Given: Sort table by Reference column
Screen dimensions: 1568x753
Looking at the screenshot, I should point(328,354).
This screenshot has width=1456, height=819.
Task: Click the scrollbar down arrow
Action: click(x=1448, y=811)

Exercise brief: Rewrite the entries above with "Screen dimensions" changed to "Display resolution" and everything else left as it is.

Task solution:
Given: Sort table by Reference column
Display resolution: 1568x753
Looking at the screenshot, I should point(328,354).
This screenshot has width=1456, height=819.
Task: Click the scrollbar down arrow
Action: click(x=1448, y=811)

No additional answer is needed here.